I am going to use the neutral term communication to cover the transmission of information from one person to another. This may be spoken or written information, or perhaps communications transmitted by other means. We do not have a special term for information that is correct, although we have special terms for information that is incorrect, misinformation, and for information the is deliberately deceptive, disinformation.
Below is a mind map showing these relationships. After the diagram, I will expand a bit on these ideas.
Some times communication contains true assertions. This can happen in at least two ways:
- Logical truth
- Coincidental truth
Some true assertions are arrived at correctly, logically, reasoning from evidence. If the premises are correct, and the logic is sound, then the conclusions are supported by reason.

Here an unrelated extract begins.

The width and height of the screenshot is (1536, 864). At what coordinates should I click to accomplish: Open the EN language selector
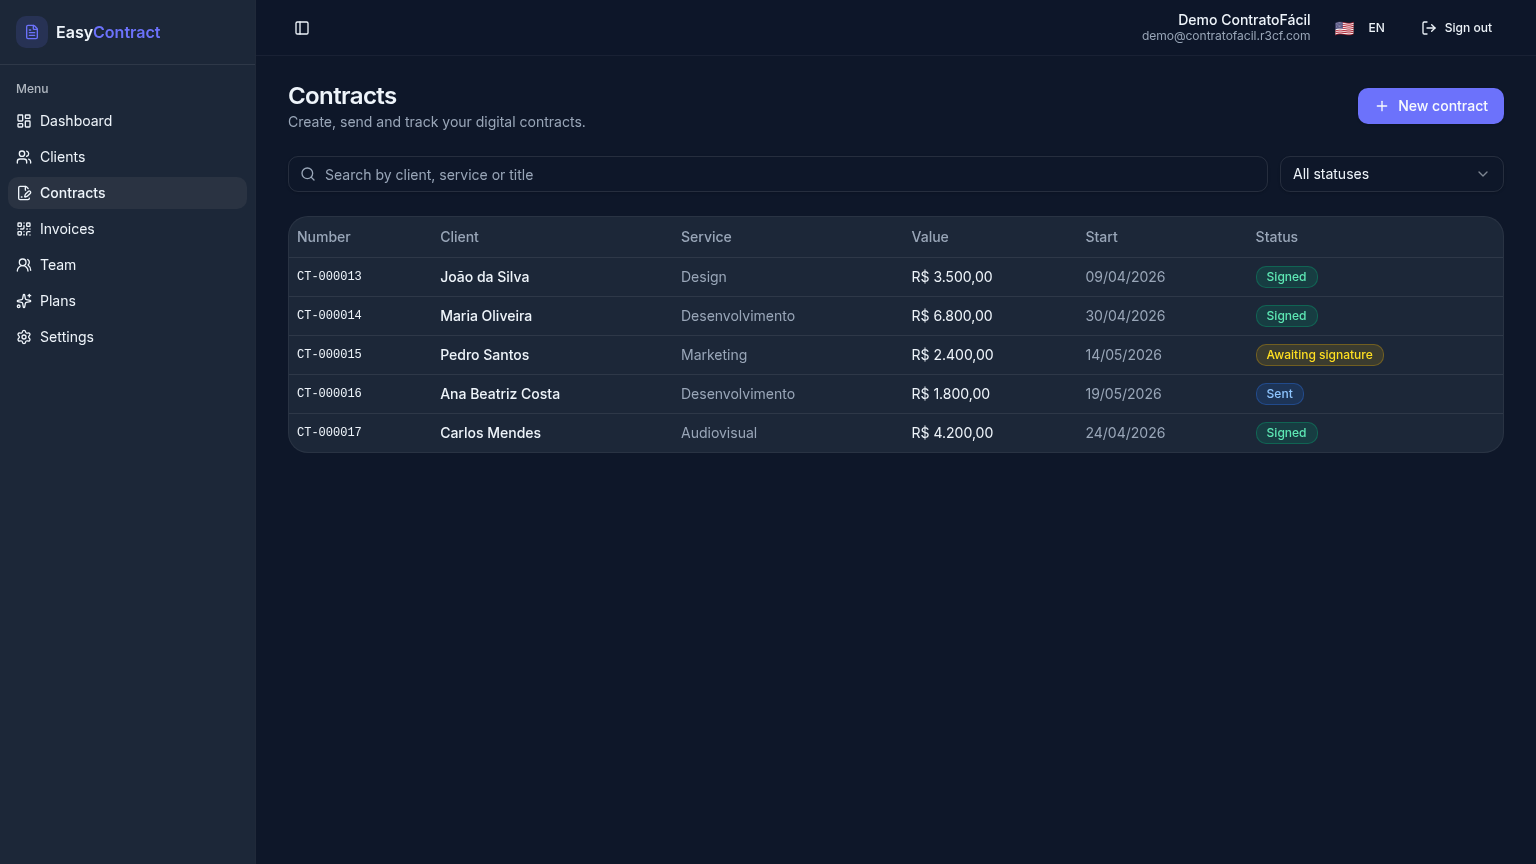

Some true assertions are arrived at by chance, guess work, or whim. They are not arrived at from true premises and logical reasoning. Although the conclusions are true, this is only a coincidence.
Some times communication contains false assertions, but not outright lies. This can happen in at least these ways:
- Poor logic
- Mistaken evidence
- Incorrect premises
- Clinical delusion
Poor logic means that even if the premises are true, the conclusions do not follow because the logic is shaky. If the premises are false, you will not have a logically supported conclusion either.
On the other hand, with coincidentally correct assertions, it does not matter if either the premises or the logic are shaky, you get a true conclusion that is not justified.
Evidence requires interpretation. Sometimes, this is straight forward, but frequently it is not. So, conclusions based on suspect interpretations of evidence are of course also suspect.
Incorrect premises can not produce correct assertions through logic. Sometimes our premises are articulated explicitly, and sometimes they are really left ambiguous. In either case, if they are wrong we can not reach a correct conclusion by reasoning from them.
Clinical delusion will result in an inability to think coherently and consistently. It is not likely to lead to logically supported assertions.
Confabulation is another pathological condition where people come up with fact free explanations for events in order to interpret life experiences, to answer questions. It is not deliberate lying, but results in inadvertent lies.
Disinformation is deliberate deception. It comes in at least three varieties:
- Recreational lies
- Lies and evasions of convenience
Governments, organizations, businesses and individuals engage in deliberate deception all too often, in order to gain an advantage at the expense of others, or to cover their own misadventures. It is called propaganda when done by governments and organizations, advertising when done by business, and lies when done by the rest of us. In any case, it generally puts the recipient of the disinformation at a disadvantage, and sabotages trust if found out.
Recreational lies and hoaxes are common among people who take delight in duping or gas-lighting others. It takes a certain amount of malevolence, narcissism, Machiavellianism, sociopathy or even psychopathy to engage in this activity. Online trolls are one aspect of this. Hoaxers are another. There are just far too many who delight in spreading bull excrement.
Lies and evasions of convenience are common. People do this both deliberately and reflexively, to get themselves out of immediate trouble or socially awkward situations, or to avoid giving offence. Some of these are classed as “white lies.” They can often backfire. Children do this all of the time to avoid negative consequences. Adults may not be that much different. Such lies are often discovered, reduce trust, and may anger others. Short term gain and long term pain may be the real consequence. In situation comedies, it has been the norm to create entire episodes around such lies and their outcomes.